▸ **Text for analysis**:
○ ○ ○
ATI RN
ATI Nutrition Proctored Exam 2023
1. Which nutrient is most important for the prevention of osteoporosis?
- A. Vitamin A
- B. Iron
- C. Calcium
- D. Protein
Correct answer: C
Rationale: Calcium is the most important nutrient for bone health and the prevention of osteoporosis. Calcium plays a crucial role in maintaining bone density and strength. Vitamin A is important for vision and immune function but is not directly related to bone health. Iron is essential for oxygen transport in the blood, while protein is important for muscle growth and repair. However, in the context of preventing osteoporosis, calcium is the key nutrient.
2. In persons who are obese, weight reduction can improve such CHD risk factors as hypertension, blood lipid abnormalities, and?
- A. inflammation
- B. insulin resistance
- C. gastrointestinal motility disorders
- D. damage from cigarette smoking
Correct answer: B
Rationale: Weight reduction in obese individuals can improve insulin resistance, a key factor in reducing the risk of coronary heart disease and type 2 diabetes.
○ ○ ○
▸ **Given material**:
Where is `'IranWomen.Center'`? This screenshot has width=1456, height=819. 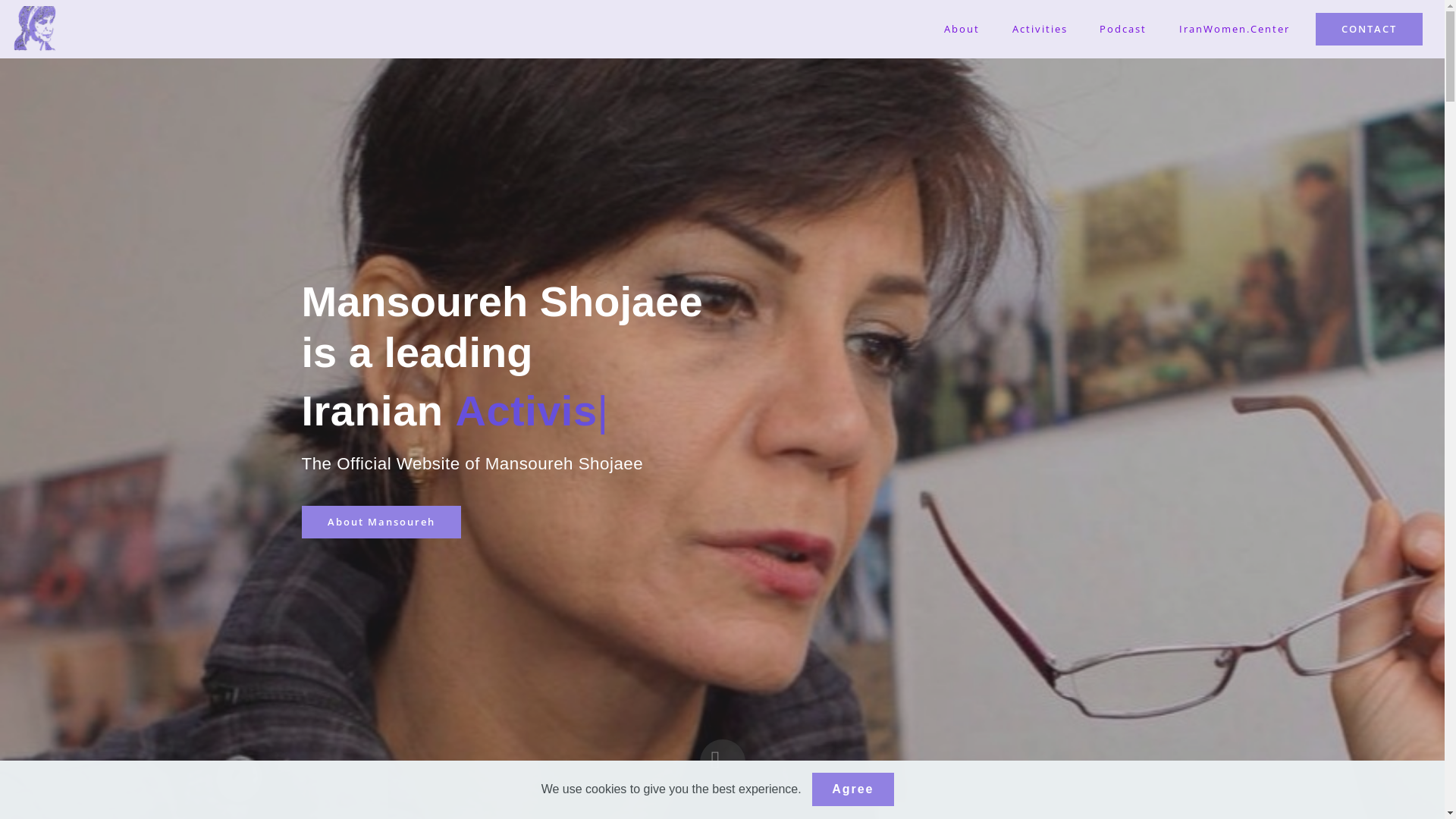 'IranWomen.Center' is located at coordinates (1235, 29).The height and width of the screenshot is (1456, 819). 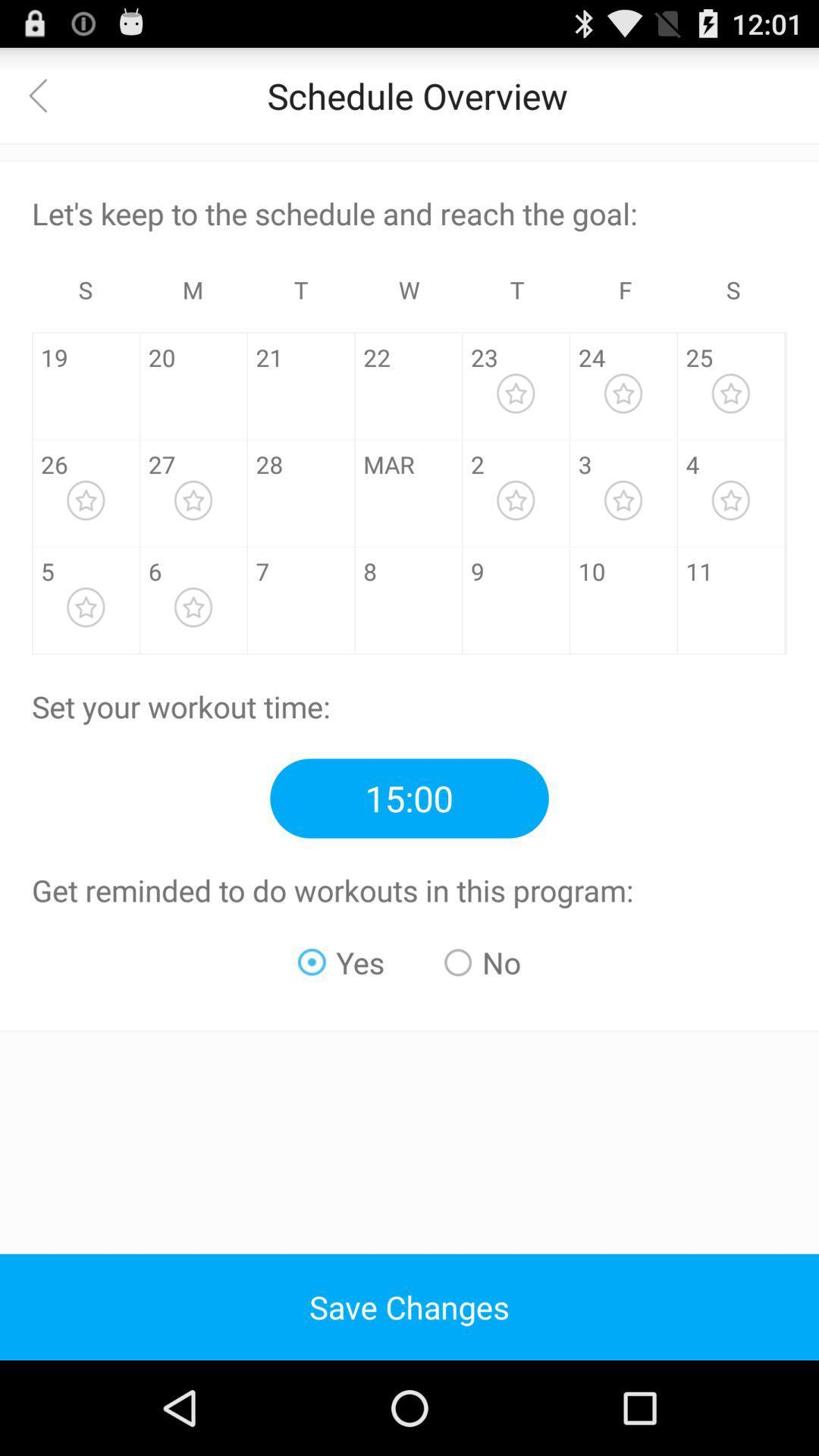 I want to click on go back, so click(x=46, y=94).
○ ○ ○
▸ **Required actions**:
- 1) In the nutrition exam text, what is iron described as essential for?
- 2) Carry on the nutrition exam text from the point where it ends.

▸ **Results**:
- 1) Oxygen transport in the blood.

- 2)
3. A nurse is developing an education program for a community group about dietary intake of vitamins and minerals in the diet. The nurse should include which of the following foods as sources of vitamin C? (Select the food that does not apply.)
- A. Green pepper
- B. Orange
- C. Cabbage
- D. Milk
Correct answer: D
Rationale: The correct answer is E: Milk. Milk is not a significant source of vitamin C. Choices A, B, C, and D are all good sources of vitamin C. Green pepper, orange, cabbage, and strawberries contain vitamin C and can be included in the diet to meet the body's need for this essential vitamin. Milk, on the other hand, is not known for its vitamin C content, so it does not apply as a source of this particular vitamin.
4. A client has bilateral eye patches in place following an injury. When the client's food tray arrives, which of the following interventions should the nurse take to promote independence in eating?
- A. Assign an assistive personnel to feed the client.
- B. Explain to the client that their tray is here and guide their hands to it.
- C. Describe to the client the location of the food on the tray.
- D. Ask the client if they would prefer a liquid diet.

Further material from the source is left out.